Scrolls offre des parties tactiques intéressantes, souvent serrées, pleines de suspense et de retournements inattendus de dernière minute. La richesse de son gameplay rend la construction de deck étonnamment stimulante, et pousse vraiment à être inventif aux vues des synergies possibles. Le gain régulier d'or, de cartes et la liberté laissée au joueur d'en disposer comme il l'entend sont réellement rafraîchissantes. On pourrait reprocher à Scrolls son prix d'accès (5$, autant dire une ruine), ses parties trop longues (20min en moyenne), et quelques aspects visuels ou sonores qui pourraient être plus peaufinés. Il ne fait d'ailleurs aucun doute que beaucoup de joueurs lui préfèrent Heartstone qui est plus accessible, propose des parties très courtes et tout un attirail visuel et sonore de free-to-play à la Blizzard, millimétré, capable de capter l'attention d'un enfant de 8 ans hyperactif (tout explose en un feu d'artifice de paillettes et d'hurlements de félicitations à chaque clic).

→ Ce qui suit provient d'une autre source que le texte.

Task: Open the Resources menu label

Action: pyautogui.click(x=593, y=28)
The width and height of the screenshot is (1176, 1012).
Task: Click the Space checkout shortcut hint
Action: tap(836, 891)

Scrolls et Heartstone sont très différents. Sans surprise, le jeu de Blizzard a trouvé son public. Rien d'étonnant vu le marketing monstre. J'ose espérer que les joueurs un tant soit peu exigeants sauront trouver Scrolls, malgré son marketing anémique. Compte tenu de la satisfaction que procure un tel gameplay composite, c'est tout le mal que je leur souhaite.